B: Michelle Obama has made her husband more human, and something more of a protector. Then came two minutes (or so) of an A. Michelle Obama, with her two daughters in tow, looks up to the video screen, at Barack Obama, in the home of some supporter in Kansas City whose name I cannot spell correctly. This is a reprise of the 1984 Republican National Convention, at which Nancy Reagan after delivering her speech looks up at a giant screen, and there is Ronnie, waving at her. But Barack Obama does more. He says (referencing a point made in his wife's narrative) that you can see why I asked her out so many times. A repartee ensues: the seven-year-old daughter (as seven-year-olds will do, especially when they sense they're in the spotlight) starts interrupting. Hes smiling throughout, and responding with ease. I give these two minutes (or so) an A, in terms of advancing the Obama candidacy; they're more important than the moving turn-over-the-torch rhetoric of Edward Kennedy, more convincing than the on-message but perhaps not entirely convincing speech of Michelle Obama.
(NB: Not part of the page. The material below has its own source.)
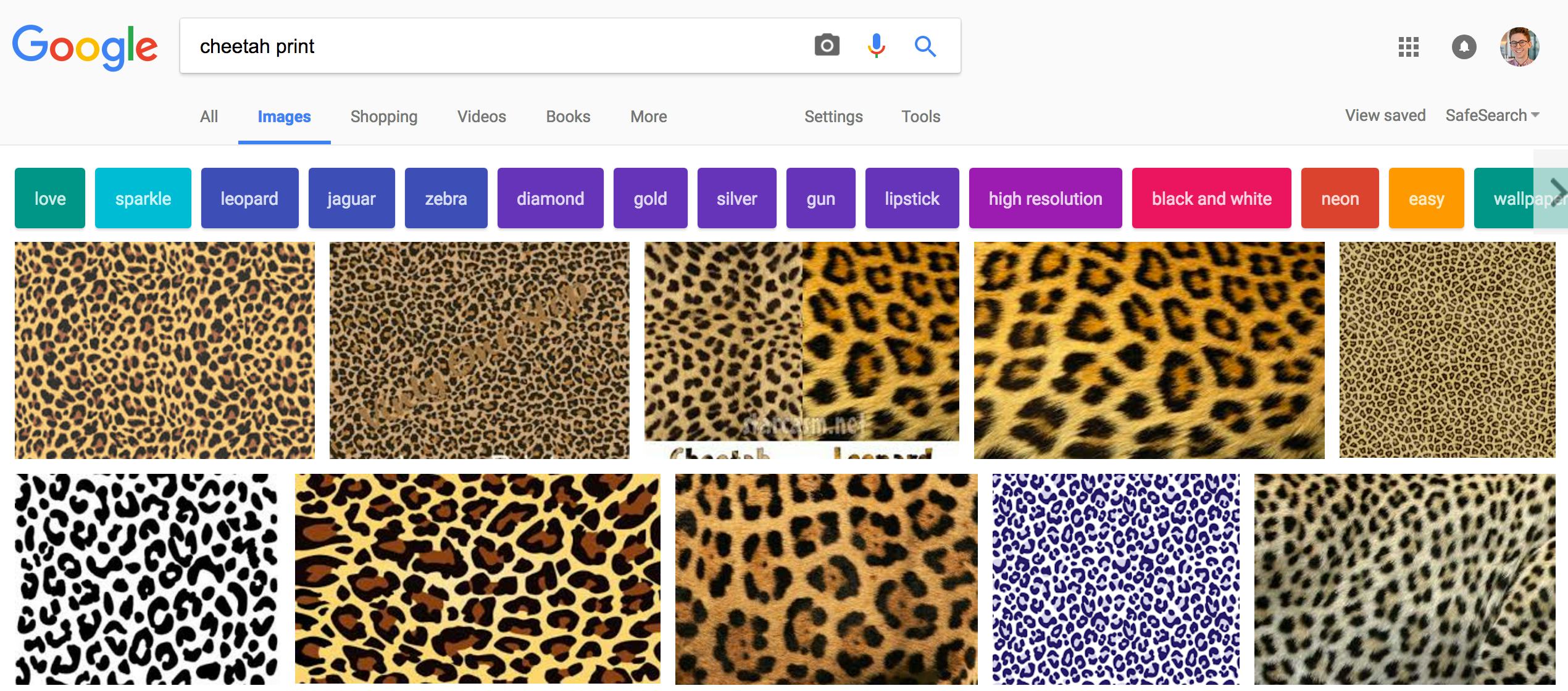The width and height of the screenshot is (1568, 691).
Task: Open the account profile picture
Action: (1519, 47)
All of the Obama's performance was planned, of course, carefully planned (they probably anticipated the seven-year-old's interruptions, or took no steps to suppress them). We can see what they're trying to do. I was interested to note that Michelle Obama, a product of the South Side of Chicago black ghetto (her mother refers, perhaps unnervingly to some viewers, of "the community") speaks with almost no regional accent. Not with the Midwestern flat As and hard Rs that you hear from metro Chicago native Hillary Clinton (or that you would hear from metro Detroit native me, if you saw me on Fox News); not with the stereotypical Northern black ghetto accent that are so familiar to residents of those metro areas. She slipped, only occasionally, by prefacing sentences with a "See" that is not in the text provided to the media and by stressing the first syllable in "Illinois."

I think we see where the Obama campaign is headed in this convention. The interesting question is whether it will get there.